Он шагнул к ней, проверяя, как она будет реагировать. Реальна ли дерзость и серьезность ее намерений? В конце концов, живя с ним и деля постель, они перейдут на новые отношения. Готова ли она к ним?
— Уверена! Светлейший князь неразборчив в выборе дам, вероятно, это божье наказание. Но разве я могу судить иначе, если суть не человечья!
— Руна, у нас она с тобой общая.
Он стоял к ней совсем тесно. Лица разделяло крошечное расстояние, такое, что оба чувствовали близость. Девушка замолчала, храбро разглядывая его в ответ. Кажется начала понимать, почему он выбрал ее. Ее губы задрожали, и Руна поджала их, выпятив подбородок.
— И мне помнится, ты звала меня еще день назад Старостой. Теперь это. Зови меня по имени.
— Илья, — произнесла она жестким голосом. — Весь город будет думать, что мы любовники, а может быть и вся губерния. Все равно! Мне важно, одно. Чтобы дальше это не пошло. Дай мне слово, когда отыщутся бумаги, и если меня помилует Император, ты сохранишь это в тайне.

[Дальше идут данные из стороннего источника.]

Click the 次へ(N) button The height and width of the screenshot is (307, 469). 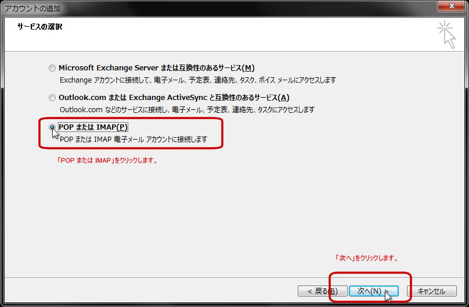click(x=373, y=291)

— Если, — повторил Илья, понимая, что любой мужчина на его месте отступился бы. Право же, девушка не скрывала своей позиции, она будет жить с ним по принуждению, а вовсе не по своей воли. Она теряет честь и репутацию, которую он грубо разрушает. Более того, ему будет принадлежать ее невинность. И возможно, если все обернется плохо, она выберет жизнь в обличии зверя. И это будет целиком на его совести.
— Дай слово! И я найду тебе бумаги.
— Не много ли для маленькой Руны?
Илья холодно улыбнулся. Простая служка, каторжанка, убийца князя и она требует с него обещание, и ставит условия? Руна сузила глаза, но промолчала.
— Даю слово, — произнес он, но в голосе сквозила издевка.
Девушка выдохнула и немного расслабилась. Ей явно не нравилась колкость в голосе, но в целом его слову она верила.
— Хорошо, но буду лежать бревном. Если тебе нравятся насиловать бревна, я потерплю.
Илья с любопытством посмотрел на нее. Интересно, куда она клонит? Что он последний негодяй? Или кто похуже. И он прочел на ее лице ответ. Все, что она думала о нем.
— Важное, выяснили, — отозвался он ледяным тоном, открывая дверь комнаты и направляясь вниз.